Виктор Филиппович машинально пригладил волосы.
– Вот оно что… Теперь за мной пришла… – проговорил он. – Мой черед… Ну уж нет… Со мной у тебя ничего не выйдет… Я тебе не дамся… Не дамся…
С размаху он ударил ногой по стулу. Стул взмыл и врезался прямиком в буфет, сея осколки. Разрушение было сущим пустяком.
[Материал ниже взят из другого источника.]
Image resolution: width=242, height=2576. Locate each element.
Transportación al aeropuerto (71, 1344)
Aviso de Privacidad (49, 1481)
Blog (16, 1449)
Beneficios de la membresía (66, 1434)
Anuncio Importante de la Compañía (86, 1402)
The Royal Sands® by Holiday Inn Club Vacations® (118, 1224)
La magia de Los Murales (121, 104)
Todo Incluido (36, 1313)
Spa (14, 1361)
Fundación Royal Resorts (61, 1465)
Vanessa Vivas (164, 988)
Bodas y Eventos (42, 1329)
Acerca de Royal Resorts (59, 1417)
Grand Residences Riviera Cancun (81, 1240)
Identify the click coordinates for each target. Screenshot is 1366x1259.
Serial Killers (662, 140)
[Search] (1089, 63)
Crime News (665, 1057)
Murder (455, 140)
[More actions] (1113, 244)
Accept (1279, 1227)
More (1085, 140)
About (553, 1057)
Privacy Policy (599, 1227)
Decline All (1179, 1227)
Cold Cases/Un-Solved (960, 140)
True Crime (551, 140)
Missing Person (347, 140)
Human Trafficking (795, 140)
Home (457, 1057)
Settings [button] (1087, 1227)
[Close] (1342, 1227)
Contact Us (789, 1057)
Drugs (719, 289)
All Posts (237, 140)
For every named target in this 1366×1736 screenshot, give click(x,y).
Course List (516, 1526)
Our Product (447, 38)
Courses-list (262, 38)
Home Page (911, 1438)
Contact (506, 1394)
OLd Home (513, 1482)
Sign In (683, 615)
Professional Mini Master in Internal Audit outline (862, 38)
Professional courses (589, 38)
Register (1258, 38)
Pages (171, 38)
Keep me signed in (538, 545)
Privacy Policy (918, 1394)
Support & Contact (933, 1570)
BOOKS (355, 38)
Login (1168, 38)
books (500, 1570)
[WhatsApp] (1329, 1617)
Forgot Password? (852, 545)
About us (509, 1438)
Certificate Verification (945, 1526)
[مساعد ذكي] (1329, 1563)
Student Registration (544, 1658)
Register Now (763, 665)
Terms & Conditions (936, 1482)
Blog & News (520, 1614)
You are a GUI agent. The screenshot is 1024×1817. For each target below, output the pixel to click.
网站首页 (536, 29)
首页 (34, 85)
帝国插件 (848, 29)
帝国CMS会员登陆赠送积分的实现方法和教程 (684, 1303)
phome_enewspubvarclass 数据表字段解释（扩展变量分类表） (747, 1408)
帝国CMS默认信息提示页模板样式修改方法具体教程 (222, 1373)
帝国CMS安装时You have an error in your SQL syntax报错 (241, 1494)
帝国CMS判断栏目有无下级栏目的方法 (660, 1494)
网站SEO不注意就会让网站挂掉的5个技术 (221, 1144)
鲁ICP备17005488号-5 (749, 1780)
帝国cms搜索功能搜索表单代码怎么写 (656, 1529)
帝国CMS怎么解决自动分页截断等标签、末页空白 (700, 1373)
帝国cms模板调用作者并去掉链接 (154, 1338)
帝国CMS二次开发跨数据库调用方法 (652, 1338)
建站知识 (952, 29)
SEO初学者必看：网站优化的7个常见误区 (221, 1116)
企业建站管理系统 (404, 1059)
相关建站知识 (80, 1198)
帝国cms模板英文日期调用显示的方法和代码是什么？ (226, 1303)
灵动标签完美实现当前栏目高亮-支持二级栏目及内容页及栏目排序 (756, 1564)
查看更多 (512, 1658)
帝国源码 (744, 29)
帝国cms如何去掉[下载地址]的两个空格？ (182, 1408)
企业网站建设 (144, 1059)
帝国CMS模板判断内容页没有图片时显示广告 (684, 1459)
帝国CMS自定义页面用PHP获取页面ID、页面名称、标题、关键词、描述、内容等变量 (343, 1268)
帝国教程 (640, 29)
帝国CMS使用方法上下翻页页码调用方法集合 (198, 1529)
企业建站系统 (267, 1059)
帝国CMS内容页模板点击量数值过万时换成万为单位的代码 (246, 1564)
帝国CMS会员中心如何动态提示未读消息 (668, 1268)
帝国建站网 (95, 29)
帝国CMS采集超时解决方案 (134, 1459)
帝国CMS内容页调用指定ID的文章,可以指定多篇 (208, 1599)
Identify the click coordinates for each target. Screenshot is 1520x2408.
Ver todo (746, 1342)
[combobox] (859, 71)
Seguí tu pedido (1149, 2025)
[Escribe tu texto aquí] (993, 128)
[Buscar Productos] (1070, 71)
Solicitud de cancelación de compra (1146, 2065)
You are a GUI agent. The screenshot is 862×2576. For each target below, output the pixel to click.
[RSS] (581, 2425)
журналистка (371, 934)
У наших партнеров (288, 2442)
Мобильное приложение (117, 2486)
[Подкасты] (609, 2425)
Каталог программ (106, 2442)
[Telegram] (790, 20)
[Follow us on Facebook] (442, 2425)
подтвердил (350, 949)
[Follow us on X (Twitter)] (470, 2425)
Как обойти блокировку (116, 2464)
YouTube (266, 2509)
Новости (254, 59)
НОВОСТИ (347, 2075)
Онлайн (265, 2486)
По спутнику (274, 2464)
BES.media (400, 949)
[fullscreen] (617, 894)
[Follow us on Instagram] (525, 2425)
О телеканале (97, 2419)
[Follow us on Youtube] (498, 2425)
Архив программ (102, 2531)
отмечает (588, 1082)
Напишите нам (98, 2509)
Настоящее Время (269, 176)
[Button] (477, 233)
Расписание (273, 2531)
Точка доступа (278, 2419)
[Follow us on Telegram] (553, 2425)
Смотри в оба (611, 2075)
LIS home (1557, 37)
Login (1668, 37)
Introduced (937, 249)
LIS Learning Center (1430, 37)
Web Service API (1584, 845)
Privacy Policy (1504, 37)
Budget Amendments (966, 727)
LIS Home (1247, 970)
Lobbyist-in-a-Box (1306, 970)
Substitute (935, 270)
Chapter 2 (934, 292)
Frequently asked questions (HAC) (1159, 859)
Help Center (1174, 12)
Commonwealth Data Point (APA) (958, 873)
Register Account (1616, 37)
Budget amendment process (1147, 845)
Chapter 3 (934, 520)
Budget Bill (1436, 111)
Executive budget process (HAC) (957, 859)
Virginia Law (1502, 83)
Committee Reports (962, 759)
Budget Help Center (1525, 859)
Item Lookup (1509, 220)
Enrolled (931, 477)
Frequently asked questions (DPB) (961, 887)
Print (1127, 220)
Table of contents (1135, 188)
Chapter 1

По сравнению с тем, что должно было случиться.
– Эдакий фунт изюма, – сказал Свешников, разглядывая арестантскую камеру.
Было на что посмотреть.
Дама за решеткой выглядит совсем не так, как дама без решетки. В ней появляется нечто новое, свежее, неожиданное и загадочное. Прутья, на сей раз настоящие, тюремные, толщиной в полдюйма, бросали на печальное личико и заплаканные глазки романтический флер. Агата странным образом похорошела. Стала более женственной, хотя, казалось бы, куда уж больше. Появилось в ней то, что так украшает женщину, – искренняя беззащитность. Или что-то вроде того. Так подумал Пушкин, хоть и гнал от себя несвоевременные мысли.
– Господин пристав, оставьте нас наедине, – сказал он.
Свешников издевательски хмыкнул.
– Ключи дать?
– Под замком надежней.
– Понимаю, та еще кошка. Мои бедные городовые до сих пор водкой в казенном буфете отпиваются. Двое здоровых мужиков еле справились. Рвалась, как фурия!
– Били? – строго спросил Пушкин.
– Красивых женщин полиция не бьет, – ответил Свешников. – Ну, разве приводит в чувство. Ткнули разок под дых, чтоб не рыпалась. Зато потом на руках донесли. В лучшем виде… Пойдем, Семеныч, – пристав хлопнул полицейского надзирателя по плечу. – Оставим поворковать удава с кроликом.
Поставив табурет охранника напротив арестованной, Пушкин сел. Он ждал, старательно отгоняя жалость. Для жалости было не время.
– Что вы смотрите? – наконец не выдержала Агата. – Ну скажите хоть что-нибудь.
– Говорить придется вам, – ответил он.
– Сделала все, что обещала. Наша сделка…
– Нет никакой сделки, – перебил Пушкин. – Московский сыск не заключает сделок с убийцами.
– Я не убийца, – тихо проговорила она.
– Вы мне врали. Нагло, беззастенчиво. Говорили, что не знали Немировского.
– Я не знала его имени! – вскрикнула Агата.
Из кармана появилась бархатная коробочка. Пушкин приподнял крышку.
– Как этот перстень попал к вам?
Она медленно и глубоко вздохнула, будто готовилась к прыжку в омут.
– Хорошо, я расскажу, как было на самом деле…
Пушкин не стал упреждать, что, ничего кроме правды, его не интересует. Еще не всякую правду он примет. Зависит от глубины признания.
– Портье обещал мне указать мужчину, который остановился в самом дорогом номере, – начала она.